Three months into the start of California’s recreational marijuana market, industry leaders are voicing concerns that sales are not meeting projections, and that high taxes, complicated regulations and a thriving black market are having deleterious effects.
The leaders pressed government officials to make changes during Tuesday’s gathering of an estimated 600 people at the California Cannabis Industry Association conference at the Sheraton Grand in Sacramento.
“This is an industry in crisis,” said Kristi Knoblich, president of the association’s board and co-founder of Kiva Confections, a manufacturer of edible cannabis products. “This is me sounding the alarm.”
Government officials who spoke at the conference said they are committed to making the regulatory changes needed to help the industry achieve success. Attendees also heard from state lawmakers who are trying to make changes to the system, including some who likely would have been antagonists just a few years ago.

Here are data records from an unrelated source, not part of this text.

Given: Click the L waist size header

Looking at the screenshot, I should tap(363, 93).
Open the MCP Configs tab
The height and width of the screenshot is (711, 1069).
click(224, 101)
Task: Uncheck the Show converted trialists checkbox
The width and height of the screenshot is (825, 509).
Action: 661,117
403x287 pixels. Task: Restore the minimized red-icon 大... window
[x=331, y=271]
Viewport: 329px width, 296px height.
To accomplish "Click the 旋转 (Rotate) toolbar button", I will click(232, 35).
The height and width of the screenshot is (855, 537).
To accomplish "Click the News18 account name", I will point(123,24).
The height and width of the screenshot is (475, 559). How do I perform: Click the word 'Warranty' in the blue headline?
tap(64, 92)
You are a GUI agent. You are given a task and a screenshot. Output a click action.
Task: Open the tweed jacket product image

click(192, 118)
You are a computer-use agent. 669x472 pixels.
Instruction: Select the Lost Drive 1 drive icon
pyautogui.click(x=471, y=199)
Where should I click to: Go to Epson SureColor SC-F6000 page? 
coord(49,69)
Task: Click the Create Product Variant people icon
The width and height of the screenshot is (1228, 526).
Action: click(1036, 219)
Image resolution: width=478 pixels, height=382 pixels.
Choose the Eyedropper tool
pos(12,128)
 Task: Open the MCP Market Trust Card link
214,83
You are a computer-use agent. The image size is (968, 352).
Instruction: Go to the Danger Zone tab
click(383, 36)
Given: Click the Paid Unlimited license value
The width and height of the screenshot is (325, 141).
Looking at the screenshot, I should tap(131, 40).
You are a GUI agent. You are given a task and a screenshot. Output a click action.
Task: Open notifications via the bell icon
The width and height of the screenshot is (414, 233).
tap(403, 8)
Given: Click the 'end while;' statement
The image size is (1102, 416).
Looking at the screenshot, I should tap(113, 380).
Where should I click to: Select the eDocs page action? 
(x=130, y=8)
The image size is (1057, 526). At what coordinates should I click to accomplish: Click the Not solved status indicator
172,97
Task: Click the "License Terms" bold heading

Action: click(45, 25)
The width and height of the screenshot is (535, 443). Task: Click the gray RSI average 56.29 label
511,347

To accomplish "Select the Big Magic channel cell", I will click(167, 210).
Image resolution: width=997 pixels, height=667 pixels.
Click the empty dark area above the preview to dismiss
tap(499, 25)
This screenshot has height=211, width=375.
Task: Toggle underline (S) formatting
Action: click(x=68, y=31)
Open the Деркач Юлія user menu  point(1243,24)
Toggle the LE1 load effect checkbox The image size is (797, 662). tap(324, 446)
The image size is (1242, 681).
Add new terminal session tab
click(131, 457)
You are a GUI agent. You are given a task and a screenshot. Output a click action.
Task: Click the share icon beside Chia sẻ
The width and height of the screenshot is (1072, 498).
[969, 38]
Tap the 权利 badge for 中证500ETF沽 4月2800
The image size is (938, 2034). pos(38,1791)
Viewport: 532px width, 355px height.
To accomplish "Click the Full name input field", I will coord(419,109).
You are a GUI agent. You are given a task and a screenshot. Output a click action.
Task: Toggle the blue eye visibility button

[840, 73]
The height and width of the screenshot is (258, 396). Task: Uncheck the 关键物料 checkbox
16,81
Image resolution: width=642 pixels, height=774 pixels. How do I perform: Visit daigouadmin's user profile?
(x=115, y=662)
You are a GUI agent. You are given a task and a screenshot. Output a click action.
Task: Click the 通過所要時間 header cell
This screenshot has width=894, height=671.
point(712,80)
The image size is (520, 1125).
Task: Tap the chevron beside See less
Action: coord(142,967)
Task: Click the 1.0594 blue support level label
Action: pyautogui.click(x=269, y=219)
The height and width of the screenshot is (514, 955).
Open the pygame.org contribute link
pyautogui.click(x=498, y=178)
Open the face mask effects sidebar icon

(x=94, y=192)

Assemblyman Jim Cooper, D-Elk Grove, worked for three decades in the Sacramento County Sheriff’s Department, where his duties included undercover narcotics work. On Tuesday, he took aim at Weedmaps.com, a website that charges cannabis companies to advertise on its site.
“Black market businesses can advertise on Weedmaps. How fair is that?” Cooper said, adding that he plans to introduce legislation this session to address illegal cannabis advertisements.
State Bureau of Cannabis Control Chief Lori Ajax has sent a letter to Weedmaps asking the company to remove ads from hundreds of cannabis retailers without a state license, in violation of state law. Weedmaps responded that the state’s laws only apply to license holders, not Weedmaps.
Weedmaps was one of two “platinum sponsors” of the conference, and its logo was displayed on large video screens as conference participants discussed controversy surrounding the company.
Assemblyman Tom Lackey, R-Palmdale, said another approach to combating black-market retailers is to lower taxes on legal marijuana. With tax rates as high as 45 percent in some communities, legal retailers are struggling to compete with the black market, said Lackey, who previously worked for the California Highway Patrol for 28 years and was opposed to medical marijuana.
Legalization is “off to a ragged start,” due to black-market sellers siphoning off customers who don’t want to pay high taxes, he said.
A new bill, which Lackey co-sponsored with Rob Bonta, D-Oakland, would lower the state excise tax on marijuana from 15 to 11 percent for three years and suspend a separate tax on cannabis cultivation.
California’s robust illegal market makes the state’s pot taxes an important consideration, according to a report released Wednesday by Arcview Market Research and BDS Analytics.
In the states with legal recreational cannabis sales, Oregon has the lowest tax rates, followed by California, Colorado and Washington. All states except for Oregon have state and local taxes on marijuana. In California, in addition to a 15 percent excise tax, a 9 percent sales tax is added, along with any other local cannabis taxes.
But other states don’t have California’s huge black market, which pays no taxes. “California has the largest and most developed illicit market in the nation,” the report states. “The vast majority of the 13.5 million pounds of cannabis grown in the state annually (according to California’s Department of Food and Agriculture) is destined for illicit markets, either to be shipped across state lines or sold in-state illegally.”
The ability to sell legal marijuana has been blocked in much of California because of another feature of the state’s system — local control. Counties and cities can ban commercial marijuana activity, and that has been the case in much of the state outside of California’s biggest cities on the coast and in Sacramento.
“The biggest obstacle is at the local level,” said Assemblyman Ash Kalra, D-San Jose. “Moral judgments about this will stop when they see all the money coming in.”
Cooper urged attendees to focus on the business and benefits of legal cannabis, such as jobs and tax revenue, and to avoid ethical discussions about the drug, since that debate was settled when voters approved Proposition 64 in 2016.